Dans cette quête, la relation à l’Autre, à l’étranger, à celui qu’habitent d’autres référents culturels, est pour Abdelwahab Meddeb une voie primordiale. C’est pourquoi, face aux symptômes accablants de ce qu’il nomme La maladie de l’islam (Le Seuil, 2002, Prix François-Mauriac), il ne cessera d’élever une voix dénonciatrice. Cette maladie mortelle est pour lui révélatrice d’une déculturation plus que d’un prétendu « retour du religieux », ce qu’il ne cessera de démontrer précisément grâce à sa connaissance incomparable du corpus théologique et culturel de l’islam classique.
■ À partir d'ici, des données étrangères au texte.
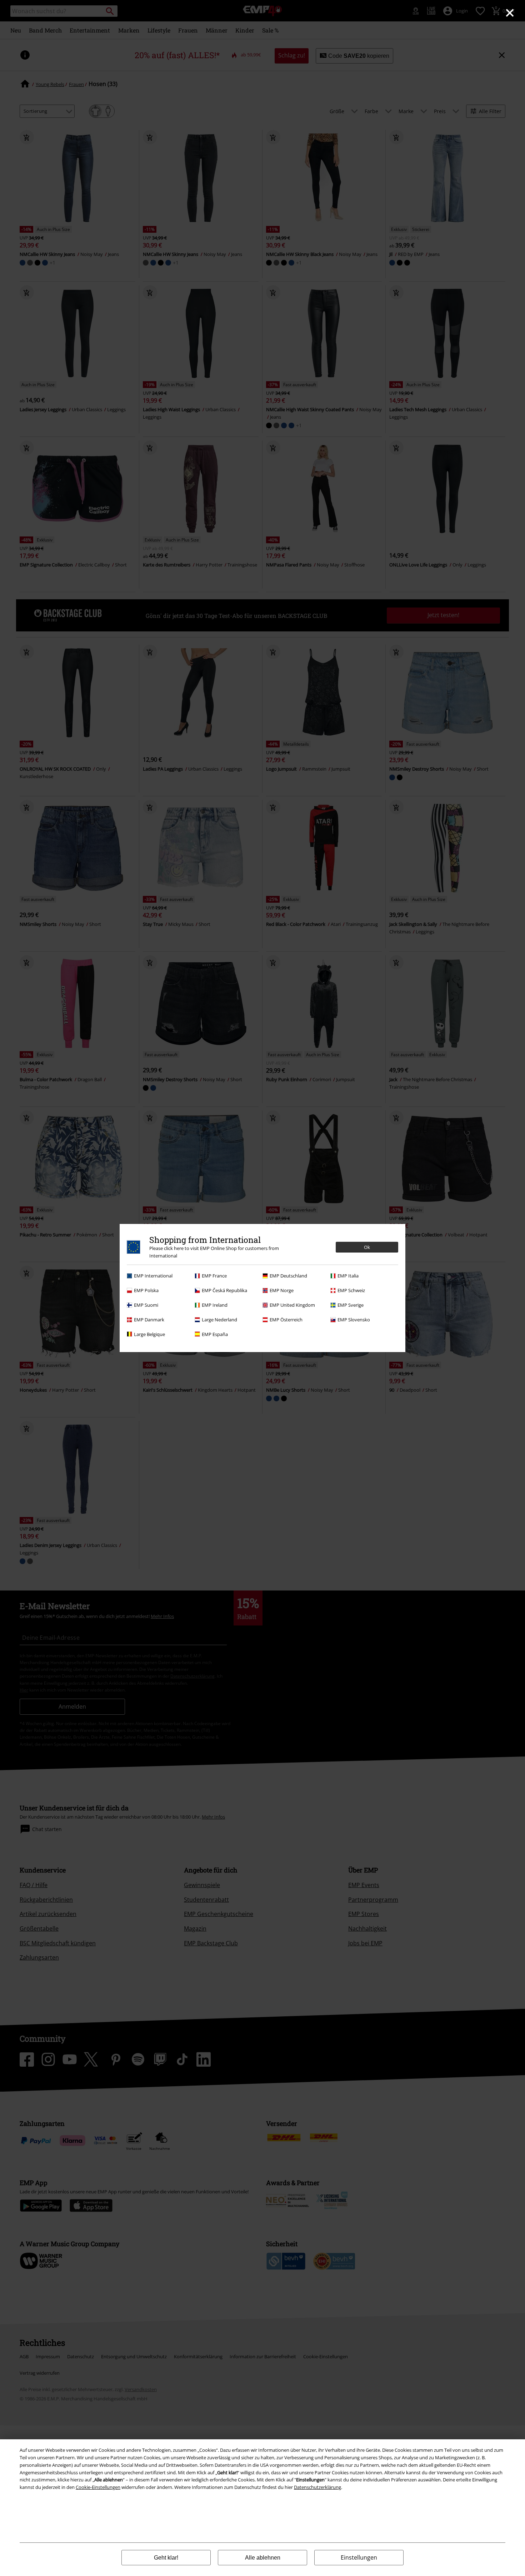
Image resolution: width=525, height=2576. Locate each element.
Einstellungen (359, 2557)
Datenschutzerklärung (317, 2487)
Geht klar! (166, 2558)
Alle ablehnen (262, 2558)
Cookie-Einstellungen (98, 2487)
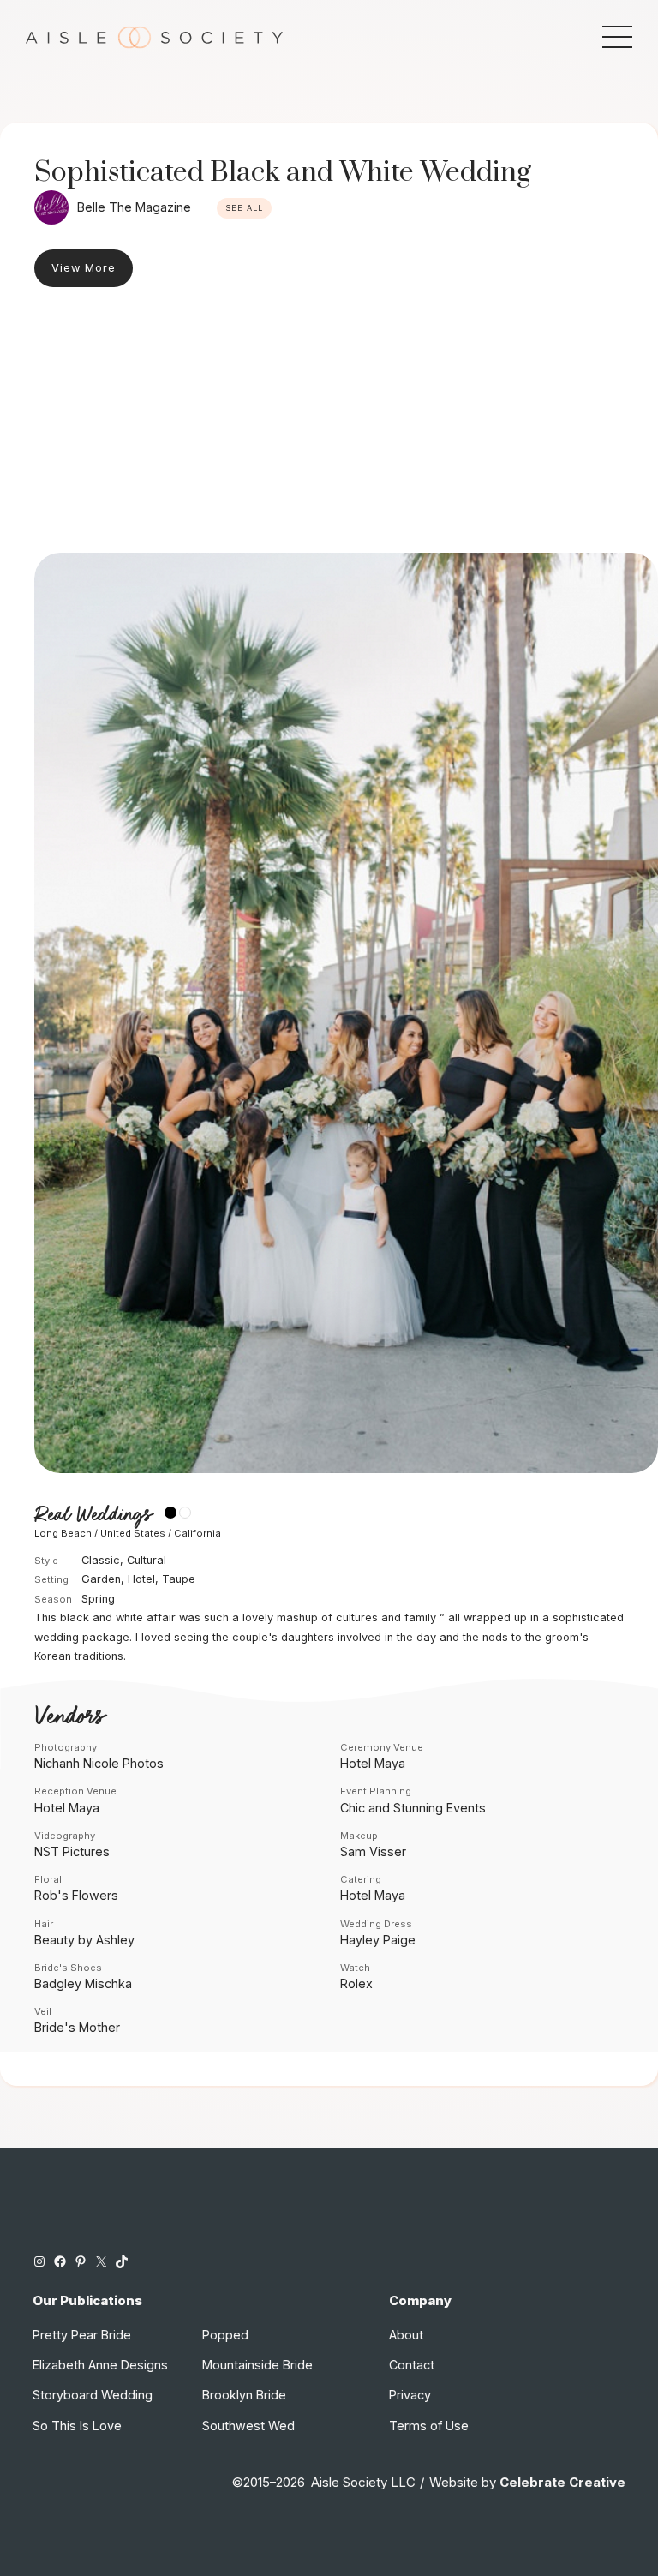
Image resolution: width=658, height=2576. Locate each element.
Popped (225, 2334)
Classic (100, 1560)
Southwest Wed (248, 2425)
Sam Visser (373, 1851)
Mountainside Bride (257, 2364)
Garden (101, 1579)
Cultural (146, 1560)
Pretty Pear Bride (82, 2334)
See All (244, 208)
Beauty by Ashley (84, 1939)
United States (132, 1533)
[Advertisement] (329, 424)
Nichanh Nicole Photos (99, 1763)
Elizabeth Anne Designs (100, 2364)
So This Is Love (77, 2425)
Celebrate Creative (562, 2482)
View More (83, 267)
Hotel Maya (372, 1763)
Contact (411, 2364)
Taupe (178, 1579)
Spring (98, 1598)
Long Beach (63, 1533)
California (197, 1533)
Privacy (410, 2394)
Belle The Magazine (134, 207)
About (406, 2334)
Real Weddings (93, 1514)
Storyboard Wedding (93, 2394)
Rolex (356, 1983)
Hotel (141, 1579)
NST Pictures (72, 1851)
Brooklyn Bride (244, 2394)
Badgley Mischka (83, 1983)
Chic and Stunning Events (413, 1807)
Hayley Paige (378, 1939)
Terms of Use (429, 2425)
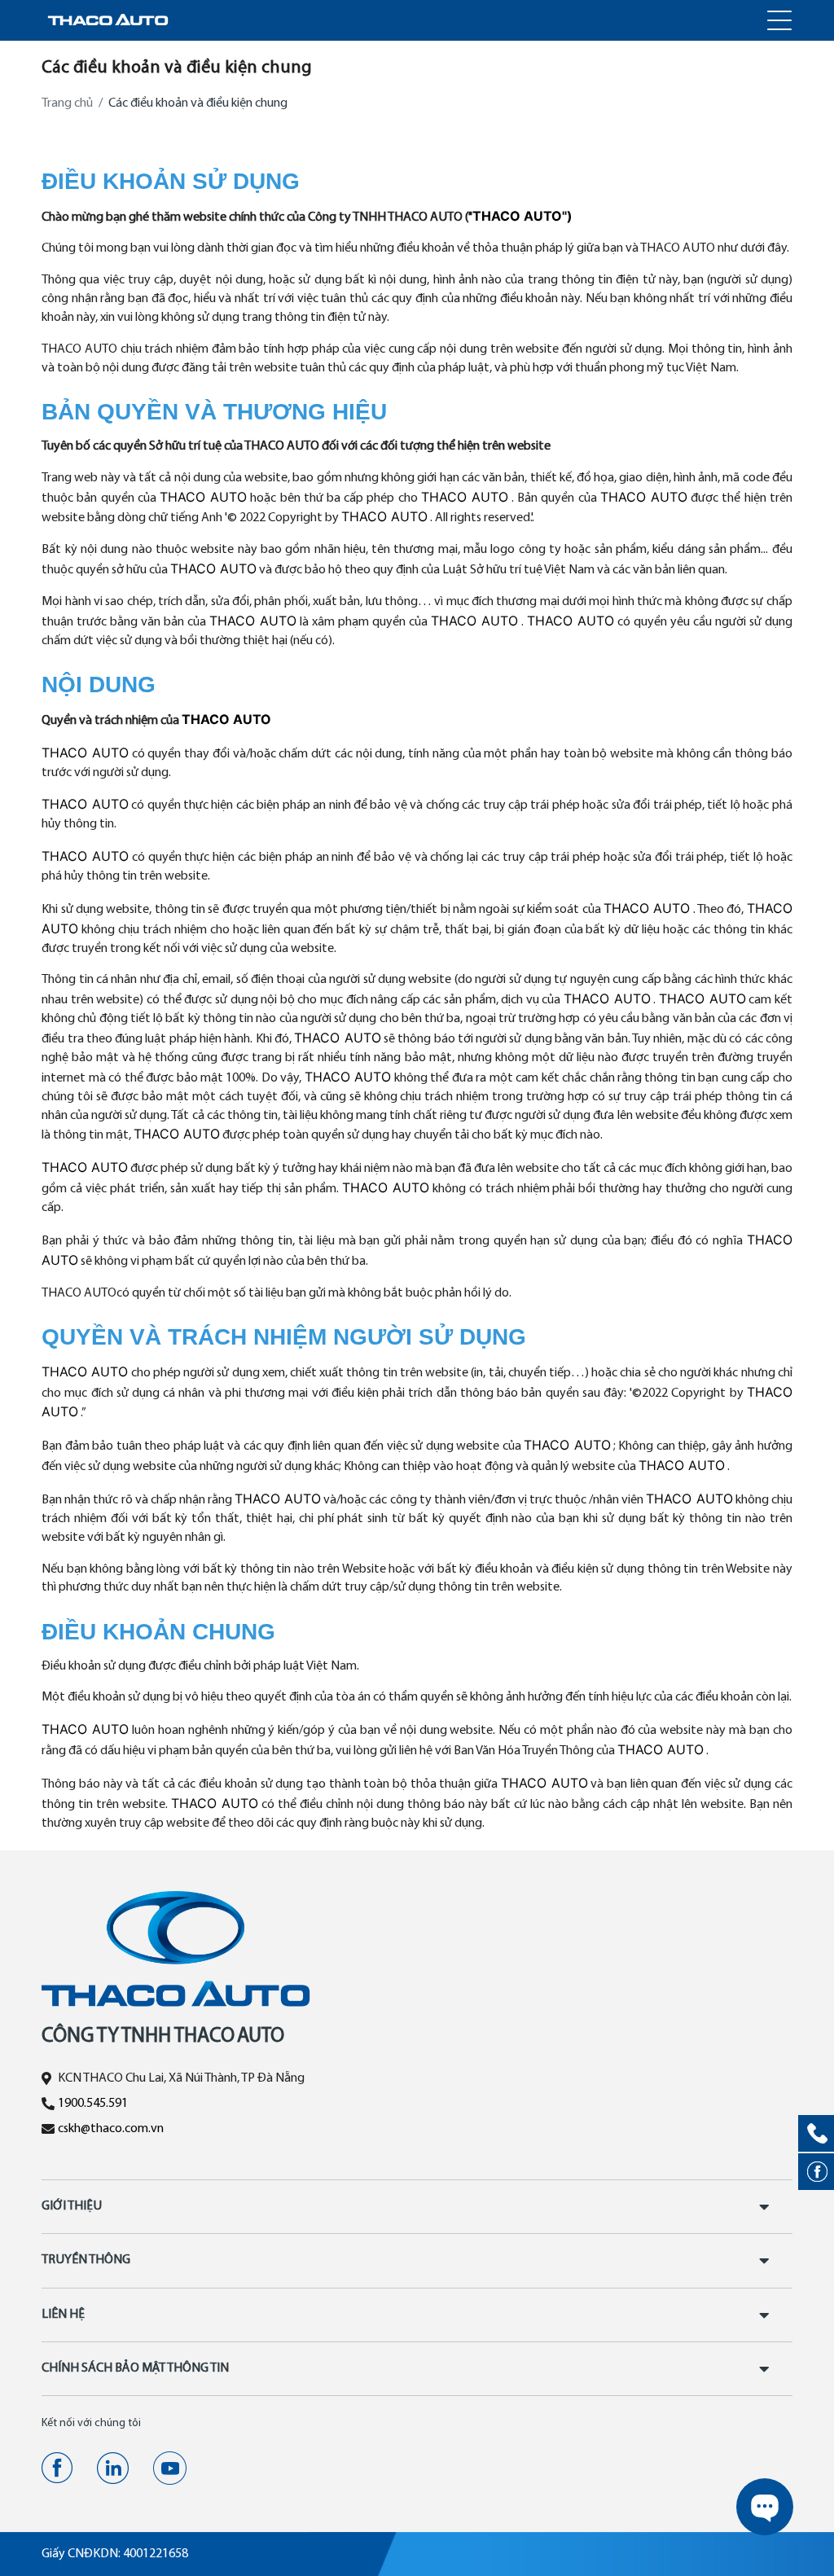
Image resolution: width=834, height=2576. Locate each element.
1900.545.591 (93, 2103)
Son enthousiasme pour le Printemps de Tunis (Albin Michel, 2011) et pour ceux qui l’ont suivi dans d’autres pays arabes ne fait qu’augmenter sa vigilance vis-à-vis des ruses de l’islamisme.
Au cœur de cette pathologie du fondamentalisme, il place le refus de l’altérité qui trouve sa pire expression dans l’antisémitisme qui a investi une partie de la sphère musulmane : du voyage judéo-arabe à Auschwitz auquel il participe en 2003 avec des centaines d’autres musulmans, jusqu’à la co-direction avec Benjamin Stora de l’encyclopédie Histoire des relations entre juifs et musulmans, il mène ce combat avec une confiance indéfectible placée dans les vertus de l’anamnèse historique, pour lever les préjugés et lutter contre les obscurantismes de toutes sortes. Il ira défendre avec Benjamin Stora cette grande œuvre collective partout en France, en Europe et au Maghreb.
Ses derniers écrits auront été encore pour le soufisme, avec un recueil de poèmes édité chez Belin par son ami Michel Deguy, Portrait du poète en soufi, et un recueil de ses chroniques radiophoniques sur la chaîne marocaine francophone Médi1, Instants soufis, à paraître prochainement chez Albin Michel avec une préface de son ami Christian Jambet. Le soufisme qui incarnait pour lui, selon son tout dernier article publié dans Le Monde alors qu’il était déjà hospitalisé, les « merveilles de l’islam à transmettre en ces temps de désolation ».